As Weinstein made his way to the police station, he was surrounded by a throng of reporters and photographers who tried to capture what will undoubtedly be a cathartic moment for the 80-odd women who have come out to make allegations against him since October. This will be the first criminal case to be brought against Weinstein.
Manhattan prosecutors will most likely charge Weinstein with first and third-degree rape in one case and a first-degree sex act in the second case. He is most likely to appear in Manhattan Criminal Court to be arraigned later today. His bond is expected to be set at $2 million.
According to the Guardian, the 66-year-old has already negotiated the bail package and will put up $1 million in cash and agree to wear a monitoring device in exchange for freedom. Another condition will require him to surrender his passport.
The BBC speculates that the charges relate to accusations made by 36-year-old former actress Lucia Evans, who had recently talked to the New Yorker about how she had struggled with the decision to make a formal complaint against Weinstein and defiantly said: "At a certain point, you have to think about the greater good of humanity, of womankind."

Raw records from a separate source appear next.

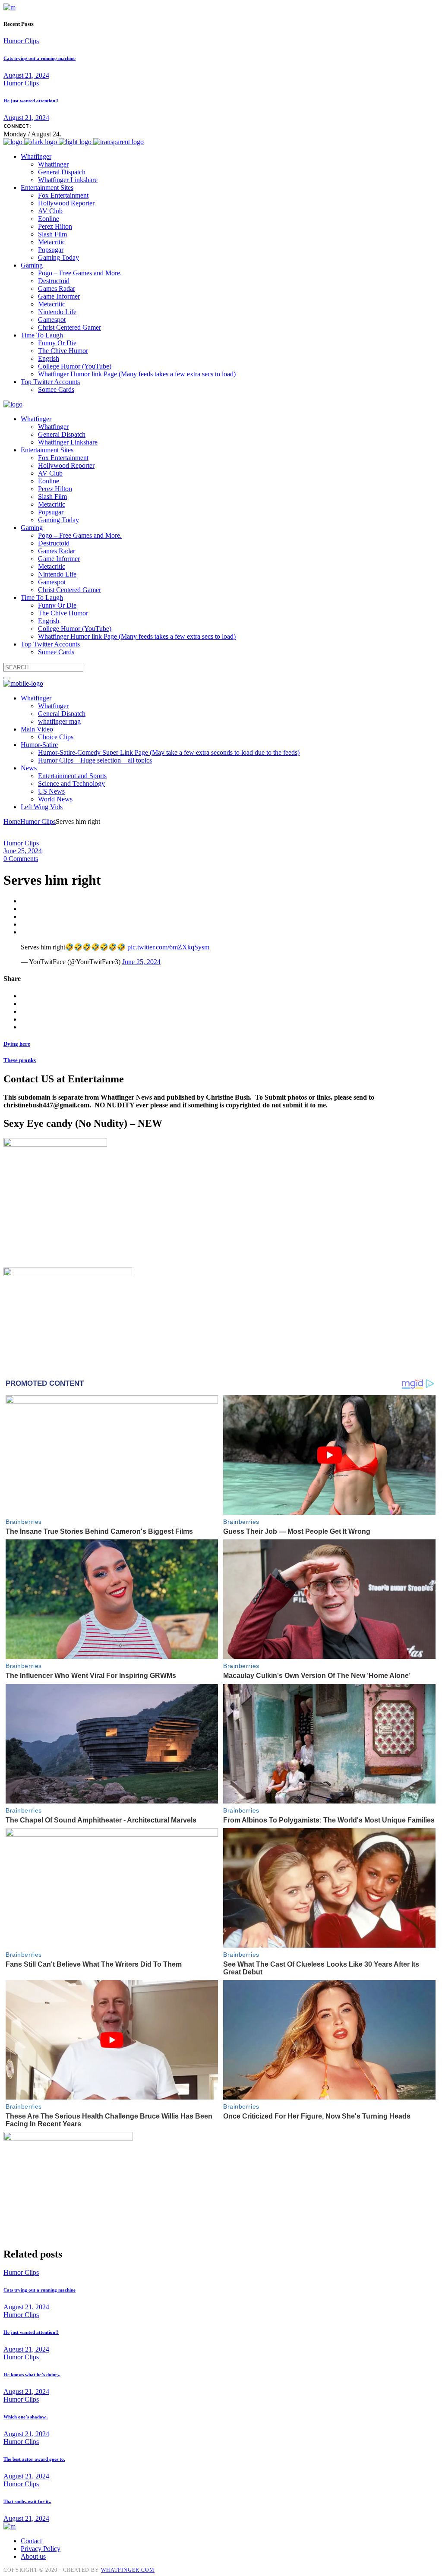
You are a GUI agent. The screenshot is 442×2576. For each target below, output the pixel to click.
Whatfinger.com (128, 2570)
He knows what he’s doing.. (31, 2374)
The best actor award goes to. (34, 2459)
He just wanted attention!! (31, 100)
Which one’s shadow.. (25, 2416)
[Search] (6, 678)
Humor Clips (21, 40)
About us (33, 2556)
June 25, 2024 (22, 850)
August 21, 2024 (26, 75)
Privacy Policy (40, 2548)
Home (11, 821)
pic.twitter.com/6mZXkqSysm (168, 947)
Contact (31, 2540)
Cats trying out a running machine (39, 58)
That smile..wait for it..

Weinstein's headache does not end here, however. The Hollywood mogul also is also under investigation for sex crimes he committed in Los Angeles, as well as in London. The Wall Street Journal reports that Federal prosecutors in New York have already started a sex crime investigation involving him.
While the statute of limitations will apply in certain cases, Evans' accusations are thought to fall well within the limit. And, even if they did, the precedent set in the recently-concluded Bill Cosby trial — the 80-year-old comedian was found guilty of three counts of aggravated indecent assault — where the judge having called up witnesses to testify to establish a pattern of sexually predatory behavior, might come into play in Weinstein's case as well.
The New York Times exposé in October 2017 had revealed the extent of Weinstein's inappropriate behavior with a large number of women he had previously worked with and led to the birth of the #MeToo movement. Since then, several prominent personalities have been called out for their deviant behavior by their victims and fostered a sort of new-age revolution.
Weinstein's arrest on Friday marks a watershed moment in the fight for women's rights and will quite possibly set the tone for things to come.